Low numbers of eosinophils are usually not a cause for concern until other white cell counts are abnormally low, as in the case of alcohol misuse or Cushing’s illness. If the total number of white blood cells is low, it could indicate an issue with the bone marrow.

Complications associated with an eosinophil count?

A routine blood draw is used for an eosinophil count, which you have probably had many times before.

There is a small chance of slight bruising at the needle site, as with every blood test. After blood is extracted, the vein may swell in rare situations. Phlebitis is the medical term for this condition. This ailment can be treated by applying a warm compress many times per day. If this doesn’t work, you should see your doctor.

If you have a bleeding disorder or take blood-thinning medications like warfarin (Coumadin) or aspirin, you may experience excessive bleeding. This necessitates rapid medical assistance.

What happens after an eosinophil count?

Your doctor will recommend a short-term medication to ease symptoms and return your white blood cell count to normal if you have an allergy or parasite infection.

If your eosinophil count shows that you have an autoimmune disease, your doctor may order additional testing to figure out specific diseases you have. Elevated concentrations of eosinophils can be caused by a variety of medical conditions, so it’s crucial to work with your physician to figure out what’s causing them.

Eosinophilia and cancer

Irritable bowel disease (IBD) and other gastrointestinal diseases are linked to an increased risk of colorectal cancer in those with eosinophilia. In chronic gastritis, eosinophils and mast cells may play a dual function in either preventing or encouraging the development of gastric cancer. Studies by Pretlow, et al. [8] were the first to link eosinophils to colorectal cancer pathogenesis. Eosinophilia is seen in tumors that arise from epithelial cells, such as the breast, lung, cervix, and ovary, as well as gastrointestinal cancers. Hematologic cancers including Hodgkin’s and non-lymphoma, Hodgkin’s as well as some leukemias, are linked to eosinophilia. Eosinophilia appears to be caused by tumor cells secreting IL-3 and IL-5. The occurrence or lack of eosinophilia is linked to a good or worse prognosis; however, the mechanism of action is unknown.
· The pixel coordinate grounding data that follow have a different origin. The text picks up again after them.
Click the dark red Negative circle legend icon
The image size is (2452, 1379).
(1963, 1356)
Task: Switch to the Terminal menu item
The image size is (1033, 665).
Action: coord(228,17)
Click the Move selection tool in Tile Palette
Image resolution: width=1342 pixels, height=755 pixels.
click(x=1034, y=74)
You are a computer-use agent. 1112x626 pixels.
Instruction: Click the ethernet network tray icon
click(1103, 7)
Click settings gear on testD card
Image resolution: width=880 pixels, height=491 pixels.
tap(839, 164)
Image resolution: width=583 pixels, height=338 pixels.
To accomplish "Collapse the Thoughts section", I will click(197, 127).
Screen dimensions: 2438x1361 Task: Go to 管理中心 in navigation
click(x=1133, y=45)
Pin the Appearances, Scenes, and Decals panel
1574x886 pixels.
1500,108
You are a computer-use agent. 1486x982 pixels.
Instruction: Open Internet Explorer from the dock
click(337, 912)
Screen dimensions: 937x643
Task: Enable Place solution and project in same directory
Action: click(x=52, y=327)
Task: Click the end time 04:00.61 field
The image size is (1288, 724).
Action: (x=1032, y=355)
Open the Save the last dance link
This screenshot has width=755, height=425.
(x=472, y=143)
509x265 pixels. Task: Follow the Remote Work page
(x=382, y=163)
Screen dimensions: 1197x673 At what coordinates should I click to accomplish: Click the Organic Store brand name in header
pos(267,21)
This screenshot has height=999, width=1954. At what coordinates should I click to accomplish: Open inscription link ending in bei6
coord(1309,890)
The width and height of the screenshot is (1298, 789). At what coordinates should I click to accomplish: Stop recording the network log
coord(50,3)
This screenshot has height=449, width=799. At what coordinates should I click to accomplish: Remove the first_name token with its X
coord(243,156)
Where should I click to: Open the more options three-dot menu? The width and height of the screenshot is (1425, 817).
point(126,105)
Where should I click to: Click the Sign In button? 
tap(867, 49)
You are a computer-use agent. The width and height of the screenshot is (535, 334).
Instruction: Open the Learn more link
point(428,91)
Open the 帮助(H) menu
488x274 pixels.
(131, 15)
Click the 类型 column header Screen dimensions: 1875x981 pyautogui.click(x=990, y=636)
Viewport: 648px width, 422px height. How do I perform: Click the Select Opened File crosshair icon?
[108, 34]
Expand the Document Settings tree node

Eosinophils are found in the tissues around colorectal cancers and nasopharyngeal cancers. Eosinophilia and the existence of peritumoral eosinophils are linked to a better prognosis in colorectal cancer. Similarly, a rise in serum eosinophil counts following prostate cancer treatment has been linked to a longer survival time.

Tumor-associated blood eosinophilia (TABE) is a type of eosinophilia that develops after a tumor has progressed and is associated with a bad prognosis. TABE is typically seen in kidney cancer, thyroid cancer, liver cancer, gallbladder cancer, pancreatic cancer, and breast cancer.